Council discussed the possibility of allocating the difference to other ways of supporting affordable housing in the city.
List of Nelson’s exemptions
Granite Pointe Golf Club in the past has received three-year exemptions, but because the non-profit is in the process of selling off land council granted only a one-year exemption.
The following organizations have been given full tax exemptions from 2022 to 2024: Ascension Lutheran Church, Bethel Christian Centre, Cathedral of Mary Immaculate, Evangelical Covenant Church, Jehovah’s Witnesses of Nelson, Nelson United Church, St. Saviours Anglican Church, Kootenay Kids Society (312 Silica St.), Nelson CARES Society (816 Vernon St.), Nelson Kiwanis Projects Society, West Kootenay Women’s Association.
The following organizations have partial tax exemptions for 2022 to 2024: Nelson CARES Society (567 Ward St.), Kalein Hospice Society, Church of Jesus Christ of Latter Day Saints, Canadian Red Cross, Kootenay Co-op Radio, Kootenay Kids Society (804 Stanley St.), Kootenay Christian Fellowship, Salvation Army.
For churches, the building and the land on which it sits are tax exempt by federal legislation, but the land surrounding the church is not.
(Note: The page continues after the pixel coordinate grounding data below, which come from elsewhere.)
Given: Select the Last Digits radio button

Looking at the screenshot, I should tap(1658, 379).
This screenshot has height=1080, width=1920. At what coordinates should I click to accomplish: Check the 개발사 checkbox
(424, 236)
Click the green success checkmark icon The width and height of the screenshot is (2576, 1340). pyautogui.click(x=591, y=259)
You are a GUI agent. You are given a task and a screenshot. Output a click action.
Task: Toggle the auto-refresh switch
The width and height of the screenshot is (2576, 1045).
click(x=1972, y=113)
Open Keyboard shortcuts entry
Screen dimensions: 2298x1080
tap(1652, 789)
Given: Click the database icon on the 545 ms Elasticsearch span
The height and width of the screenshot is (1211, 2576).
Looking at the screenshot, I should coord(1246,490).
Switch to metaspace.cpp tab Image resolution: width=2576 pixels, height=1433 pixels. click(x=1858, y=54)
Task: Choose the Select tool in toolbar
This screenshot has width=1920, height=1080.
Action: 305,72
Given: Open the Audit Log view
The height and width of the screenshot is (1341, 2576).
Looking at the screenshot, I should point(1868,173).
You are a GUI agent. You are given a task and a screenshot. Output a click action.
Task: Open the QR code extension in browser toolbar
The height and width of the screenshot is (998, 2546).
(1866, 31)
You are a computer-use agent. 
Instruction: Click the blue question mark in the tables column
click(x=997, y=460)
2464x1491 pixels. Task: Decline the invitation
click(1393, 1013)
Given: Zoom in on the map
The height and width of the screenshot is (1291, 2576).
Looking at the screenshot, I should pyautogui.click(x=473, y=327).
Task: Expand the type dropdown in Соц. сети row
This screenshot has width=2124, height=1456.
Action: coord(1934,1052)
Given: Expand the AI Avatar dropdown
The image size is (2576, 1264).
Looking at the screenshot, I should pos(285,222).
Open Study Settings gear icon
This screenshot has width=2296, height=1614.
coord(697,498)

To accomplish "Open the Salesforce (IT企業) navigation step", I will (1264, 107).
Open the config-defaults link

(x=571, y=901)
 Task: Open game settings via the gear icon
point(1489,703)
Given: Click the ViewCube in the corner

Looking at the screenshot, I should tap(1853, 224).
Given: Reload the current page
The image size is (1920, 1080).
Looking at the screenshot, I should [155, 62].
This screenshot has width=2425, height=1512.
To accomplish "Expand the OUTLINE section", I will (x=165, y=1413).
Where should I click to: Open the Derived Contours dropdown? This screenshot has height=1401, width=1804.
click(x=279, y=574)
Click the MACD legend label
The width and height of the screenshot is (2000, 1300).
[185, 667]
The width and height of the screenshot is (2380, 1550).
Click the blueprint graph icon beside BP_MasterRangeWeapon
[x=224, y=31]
So these city exemptions apply to the church grounds.
The following organizations occupy city properties for which council has previously given 10-year or two-year exemptions, all expiring in 2024: Nelson and District Rod and Gun Club, Curling Club, Capitol Theatre, Touchstones Museum, and Nelson and District Boy Scouts and Girl Guides, Civic Theatre, Glacier Gymnastics, Nelson Youth Soccer, Nelson Christian School.
The amount of each exemption can be found at https://bit.ly/3nDOCLe.
Morrison questions tax exemptions for churches
Councillor Janice Morrison said she thinks churches should be taxed on all of their real estate, and that statutory exemptions should be abolished, fully or partially, by the provincial government.
“Church and state have been separate in this country for a long time, and churches do good work, but I don’t know that they are as relevant as they may have been at one time,” she said.
The government should re-evaluate this tax break for churches, she said.
“Some churches benefit the community more, but we should not be giving it to them because they are a church. It should be because … they have a much further reach than just their congregation.”
She said this discussion has come up at the council table periodically over the past 20 years and it has been flagged as an issue by several municipalities at Union of BC Municipalities (UBCM) conferences.
Morrison introduced a notice of motion to bring this up in a future council meeting, in which she will ask council to either write a letter to the province or bring a resolution to the UBCM, asking the government to review exemptions for churches.